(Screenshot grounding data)
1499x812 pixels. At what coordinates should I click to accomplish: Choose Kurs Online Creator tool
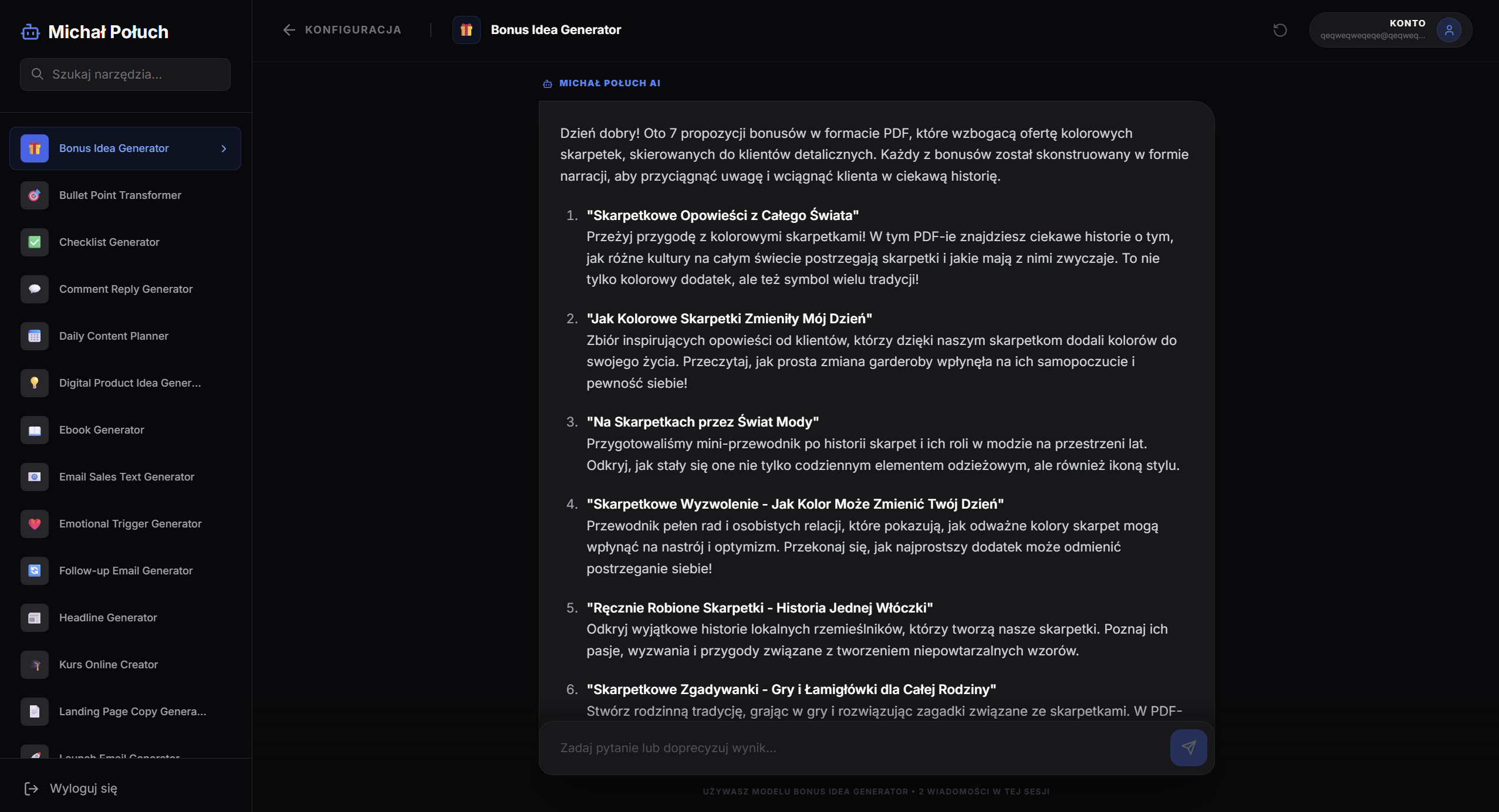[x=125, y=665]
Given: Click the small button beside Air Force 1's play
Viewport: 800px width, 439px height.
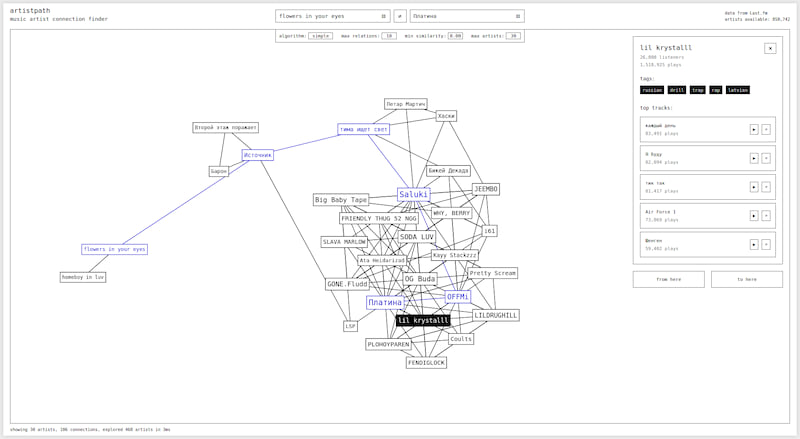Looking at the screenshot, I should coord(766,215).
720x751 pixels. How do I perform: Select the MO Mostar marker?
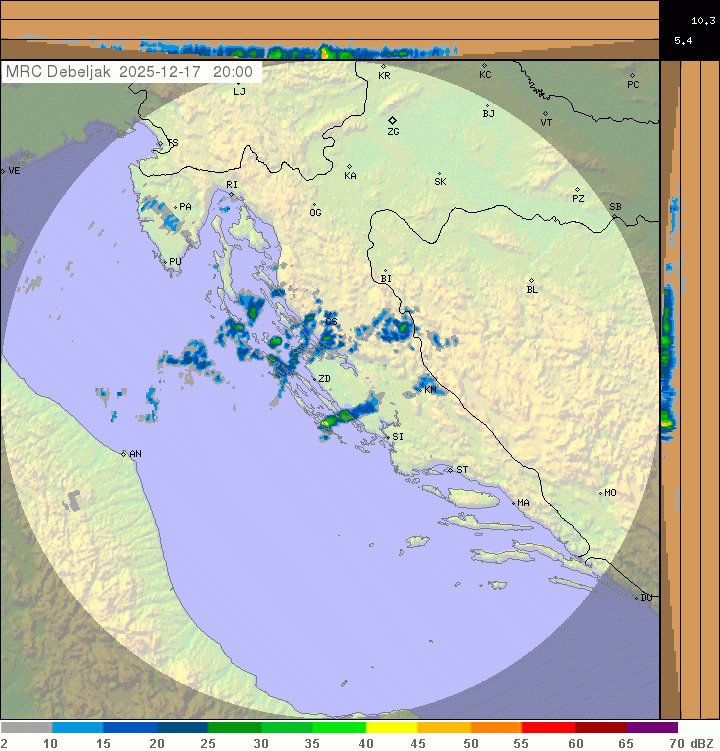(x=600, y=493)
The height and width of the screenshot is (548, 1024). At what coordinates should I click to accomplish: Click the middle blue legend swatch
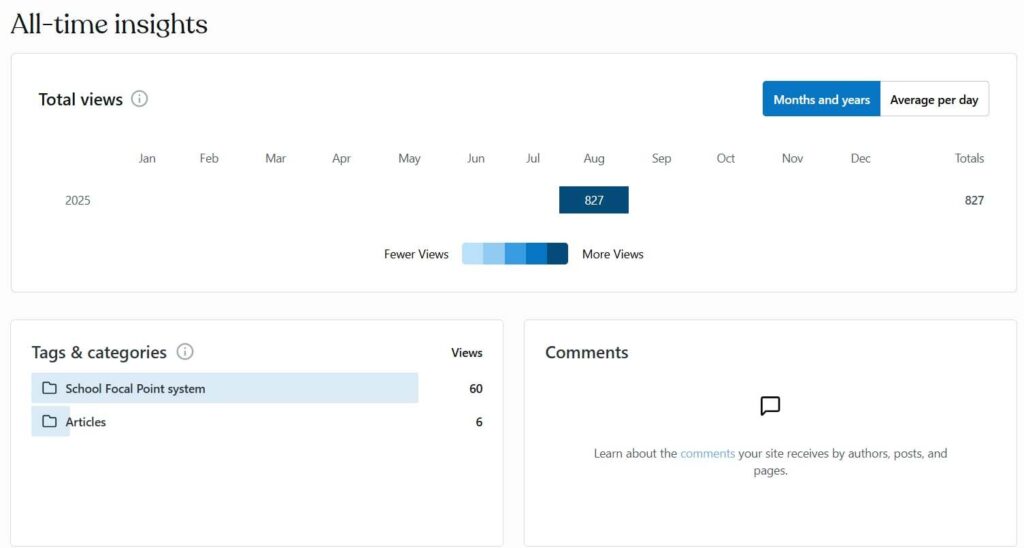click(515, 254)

YOUR ASSIGNMENT >>
Where a line contains "The height and", begin there and set down exactly each line through the end of the data above, omitting any pictures.

ANSWER TO THIS TASK >>
The height and width of the screenshot is (548, 1024). At what coordinates should I click to accomplish: Click the middle blue legend swatch
click(515, 254)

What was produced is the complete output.